The article shows how restrictive zoning rules cause rents to rise.  It also shows how restrictive zoning rules cause household size to increase.
Land-Use Regulation_Rent-1

Here is a graph on rent inflation.  One thing I found interesting here is that Austin and San Antonio both have very high (bad) scores on land use regulation, since Texas is generally good on this issue.  One idea I have been thinking about is that it simply cannot be a coincidence that, universally, innovative new-economy firms around the developed world are locating in housing constrained cities.  There has to be something that is drawing them there, and this force must be strong, because otherwise, there would be some city, somewhere, that would incubate a tech or finance industry with low local costs, and immediately draw firms to the region.  These are industries that are highly dependent on human capital, and they universally locate where the cost of living is 25% or more above everywhere else.

These are industries with very high idiosyncratic risks.  Especially in the tech industry, the most prominent firms can go from IPO to industry leader to Trivial Pursuit question in a decade, yet they must frequently raise capital for development that will only lead to profits after a long incubation period.  I wonder if there is some sort of emergent phenomenon where firms can only attract capital in such a competitive environment if there is some natural competitive moat around their business sector, and housing constraints that limit the amount of highly skilled labor that would people their potential competition happen to serve that purpose.

I tend to see these housing constraints as a source of deprivation - that if a million new tech workers could move into Silicon Valley, we would be awash in new innovation.  But, maybe that is wrong.  Maybe the only way to get the internet is to create enough competitive barriers that the risks for new firms become manageable.  Maybe fewer firms would have made the forward looking investments that have built Silicon Valley over the past couple of decades if there was more competition.

And, isn't it interesting that the one city in Texas that seems to be able to start drawing a tech presence is Austin - a city that Wharton says has California style housing constraints?

The whole idea goes against my nature.  But, how else can we interpret this?

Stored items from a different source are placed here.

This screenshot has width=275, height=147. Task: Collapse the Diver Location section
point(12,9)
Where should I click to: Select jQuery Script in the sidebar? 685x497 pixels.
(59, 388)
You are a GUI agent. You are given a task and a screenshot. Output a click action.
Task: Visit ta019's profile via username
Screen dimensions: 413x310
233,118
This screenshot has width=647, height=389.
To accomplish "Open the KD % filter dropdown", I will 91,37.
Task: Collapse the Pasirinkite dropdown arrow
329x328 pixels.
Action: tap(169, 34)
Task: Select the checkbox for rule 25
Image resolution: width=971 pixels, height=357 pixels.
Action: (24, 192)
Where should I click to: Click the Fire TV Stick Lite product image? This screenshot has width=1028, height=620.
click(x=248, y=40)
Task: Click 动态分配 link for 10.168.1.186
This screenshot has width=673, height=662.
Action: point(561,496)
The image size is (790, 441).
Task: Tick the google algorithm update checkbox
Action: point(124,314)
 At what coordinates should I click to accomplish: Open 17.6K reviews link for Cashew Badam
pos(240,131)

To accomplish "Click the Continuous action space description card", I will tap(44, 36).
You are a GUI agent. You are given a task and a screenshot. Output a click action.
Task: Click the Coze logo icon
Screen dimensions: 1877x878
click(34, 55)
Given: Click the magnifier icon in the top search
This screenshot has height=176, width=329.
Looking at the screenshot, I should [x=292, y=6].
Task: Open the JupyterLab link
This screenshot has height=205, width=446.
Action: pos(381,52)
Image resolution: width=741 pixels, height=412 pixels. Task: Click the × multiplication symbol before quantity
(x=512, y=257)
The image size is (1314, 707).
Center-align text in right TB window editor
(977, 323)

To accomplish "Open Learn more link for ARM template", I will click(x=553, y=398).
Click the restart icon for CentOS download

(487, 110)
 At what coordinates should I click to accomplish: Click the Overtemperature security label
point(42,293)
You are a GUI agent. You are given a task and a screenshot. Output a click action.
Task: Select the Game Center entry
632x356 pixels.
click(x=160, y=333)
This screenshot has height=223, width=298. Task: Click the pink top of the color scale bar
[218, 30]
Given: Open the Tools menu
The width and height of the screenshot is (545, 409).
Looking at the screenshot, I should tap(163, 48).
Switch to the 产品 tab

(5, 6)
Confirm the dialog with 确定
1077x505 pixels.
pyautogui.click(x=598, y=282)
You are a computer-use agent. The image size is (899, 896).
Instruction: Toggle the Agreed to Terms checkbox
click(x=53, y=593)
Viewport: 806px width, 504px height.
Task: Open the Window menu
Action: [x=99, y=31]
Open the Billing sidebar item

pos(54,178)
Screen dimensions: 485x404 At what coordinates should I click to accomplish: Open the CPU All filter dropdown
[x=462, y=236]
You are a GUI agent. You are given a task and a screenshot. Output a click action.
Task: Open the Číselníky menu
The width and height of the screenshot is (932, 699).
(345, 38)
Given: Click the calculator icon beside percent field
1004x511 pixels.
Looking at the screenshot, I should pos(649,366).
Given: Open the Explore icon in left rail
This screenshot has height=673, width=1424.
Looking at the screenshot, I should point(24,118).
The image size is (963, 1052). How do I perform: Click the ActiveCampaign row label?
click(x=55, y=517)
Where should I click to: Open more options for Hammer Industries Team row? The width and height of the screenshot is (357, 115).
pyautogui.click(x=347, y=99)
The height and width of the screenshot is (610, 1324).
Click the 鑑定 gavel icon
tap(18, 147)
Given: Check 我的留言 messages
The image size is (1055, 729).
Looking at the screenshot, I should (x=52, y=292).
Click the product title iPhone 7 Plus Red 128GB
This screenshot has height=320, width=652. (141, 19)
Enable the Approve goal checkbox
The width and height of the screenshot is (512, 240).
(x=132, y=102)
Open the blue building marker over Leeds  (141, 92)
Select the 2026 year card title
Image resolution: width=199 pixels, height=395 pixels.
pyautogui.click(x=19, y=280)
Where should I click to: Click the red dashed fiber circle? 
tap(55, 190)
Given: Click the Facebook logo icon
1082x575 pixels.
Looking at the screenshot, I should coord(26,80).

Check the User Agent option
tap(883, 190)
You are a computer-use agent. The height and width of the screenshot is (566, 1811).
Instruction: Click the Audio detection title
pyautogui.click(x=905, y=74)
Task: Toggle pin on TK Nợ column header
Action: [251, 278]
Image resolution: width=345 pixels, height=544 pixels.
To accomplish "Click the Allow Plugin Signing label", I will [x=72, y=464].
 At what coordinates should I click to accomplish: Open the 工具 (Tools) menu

Here is another graph from the article, showing the change in adults per household since 2011.
Land-Use Regulation_doubling over time-4


Adults per household had been declining for many years.  I suspect that this has something to do with the population patterns I have found.  One of the interesting things about population and migration during the housing boom is that population in the Closed Access cities (San Francisco, LA, NYC, Boston) was generally declining (!) during the peak building years.  I have attributed this to international in-migration, which might have increased the number of persons living in those cities without increasing the residential population.  But, I suspect that a large part of the story is this.

As housing, in the aggregate, expanded, this would have allowed household size, in general, to decline, and on the margin, in cities where these sorts of compromises must be made, there was some relief which led some individuals to substitute comfort in Phoenix for opportunity in San Francisco.  When housing is expanding, maybe this behavior on the margin can outweigh the small maximum rate of increase these cities can provide in the housing stock.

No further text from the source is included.